The issue has become more urgent in recent times, after the Trump administration imposed sanctions that capitalize on China’s inability to manufacture the most advanced microchips. The United States has targeted the most Huawei, which he accuses of channeling data to the government, including for espionage, cutting off its supplies of chips necessary for the manufacture of high-end smartphones. In 2019, the United States Chinese sanctions widened to ban U.S. companies from doing business with multiple AI companies, accusing them of providing technology for state surveillance. President Biden may take a different approach from Trump’s, but he’s unlikely to ignore China’s technological threat.

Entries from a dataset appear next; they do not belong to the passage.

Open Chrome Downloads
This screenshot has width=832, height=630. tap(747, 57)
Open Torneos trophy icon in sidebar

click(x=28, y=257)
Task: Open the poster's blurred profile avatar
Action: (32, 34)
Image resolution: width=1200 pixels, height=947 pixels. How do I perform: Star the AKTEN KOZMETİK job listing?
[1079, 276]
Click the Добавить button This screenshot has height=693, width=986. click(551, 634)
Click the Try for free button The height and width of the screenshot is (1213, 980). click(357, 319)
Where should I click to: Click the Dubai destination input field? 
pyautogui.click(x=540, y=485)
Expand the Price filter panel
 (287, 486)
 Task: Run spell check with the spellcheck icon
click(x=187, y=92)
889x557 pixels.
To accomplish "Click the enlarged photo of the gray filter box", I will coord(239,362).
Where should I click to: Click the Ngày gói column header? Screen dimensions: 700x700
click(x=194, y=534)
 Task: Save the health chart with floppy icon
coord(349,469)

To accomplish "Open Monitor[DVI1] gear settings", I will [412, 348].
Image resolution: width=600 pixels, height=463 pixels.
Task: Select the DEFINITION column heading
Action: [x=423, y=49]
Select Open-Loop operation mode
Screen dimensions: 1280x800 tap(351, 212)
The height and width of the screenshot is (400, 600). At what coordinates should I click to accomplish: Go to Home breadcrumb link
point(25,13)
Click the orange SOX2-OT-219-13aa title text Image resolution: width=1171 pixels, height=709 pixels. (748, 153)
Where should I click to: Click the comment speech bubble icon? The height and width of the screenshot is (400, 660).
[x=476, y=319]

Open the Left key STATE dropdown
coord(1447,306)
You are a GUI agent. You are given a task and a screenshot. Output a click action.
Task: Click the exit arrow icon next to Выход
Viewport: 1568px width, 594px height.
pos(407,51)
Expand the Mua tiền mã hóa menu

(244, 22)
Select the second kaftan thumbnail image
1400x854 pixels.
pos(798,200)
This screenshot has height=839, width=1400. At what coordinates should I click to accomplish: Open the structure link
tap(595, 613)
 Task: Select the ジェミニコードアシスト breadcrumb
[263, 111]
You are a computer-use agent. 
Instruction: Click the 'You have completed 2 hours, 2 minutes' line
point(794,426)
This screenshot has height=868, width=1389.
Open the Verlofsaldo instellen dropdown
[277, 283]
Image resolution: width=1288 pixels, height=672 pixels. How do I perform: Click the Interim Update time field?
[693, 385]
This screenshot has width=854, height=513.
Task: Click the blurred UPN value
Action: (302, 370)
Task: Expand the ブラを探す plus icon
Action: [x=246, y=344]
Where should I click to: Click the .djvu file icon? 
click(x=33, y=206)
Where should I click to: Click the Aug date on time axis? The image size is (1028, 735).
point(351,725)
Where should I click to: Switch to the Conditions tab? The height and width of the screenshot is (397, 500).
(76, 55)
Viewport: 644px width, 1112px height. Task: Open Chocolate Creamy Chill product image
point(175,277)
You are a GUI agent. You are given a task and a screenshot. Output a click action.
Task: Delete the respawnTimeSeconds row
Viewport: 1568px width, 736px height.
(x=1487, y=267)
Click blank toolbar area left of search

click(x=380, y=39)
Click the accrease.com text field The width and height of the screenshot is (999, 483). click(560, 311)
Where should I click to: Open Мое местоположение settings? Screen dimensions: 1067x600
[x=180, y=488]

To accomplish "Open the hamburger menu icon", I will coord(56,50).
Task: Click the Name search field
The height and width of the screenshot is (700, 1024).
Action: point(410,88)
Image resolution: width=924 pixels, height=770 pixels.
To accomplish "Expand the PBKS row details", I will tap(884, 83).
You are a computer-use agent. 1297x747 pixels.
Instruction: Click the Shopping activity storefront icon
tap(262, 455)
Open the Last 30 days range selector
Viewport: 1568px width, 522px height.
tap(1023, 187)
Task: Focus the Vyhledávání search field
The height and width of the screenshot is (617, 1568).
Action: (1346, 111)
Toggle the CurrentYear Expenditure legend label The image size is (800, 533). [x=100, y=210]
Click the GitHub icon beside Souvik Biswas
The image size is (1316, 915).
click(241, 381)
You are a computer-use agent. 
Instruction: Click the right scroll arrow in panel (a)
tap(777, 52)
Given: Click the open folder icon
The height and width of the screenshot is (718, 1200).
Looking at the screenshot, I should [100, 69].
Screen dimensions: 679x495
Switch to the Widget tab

Tiejun Huang, co-director of BAAI, speaks attentively, after a long pause to collect and translate his thoughts. He says the center is modeled on Western institutions that bring together different disciplines to advance AI. Despite the difficult relationship between the United States and China, he said, it is crucial for the academy to forge ties with such institutions. He sent researchers to visit MILA in Canada and the Turing Institute in the UK, two of the world’s largest centers of AI expertise. AI scientists from US institutions, including Princeton and UC Berkeley, sit on the academy’s advisory board.
The Chinese government is not alone in investing in AI. The United States Defense Advanced Research Projects Agency supports research with potential military uses. Yet many in the West are wary of how the Chinese state might use technology to promote its interests and values - for example, by tying digital technologies to the Belt and Road Initiative, which establishes economic and infrastructural links. with neighboring countries. With clear ties to the Chinese government, it is not difficult to see a broader agenda in BAAI’s work.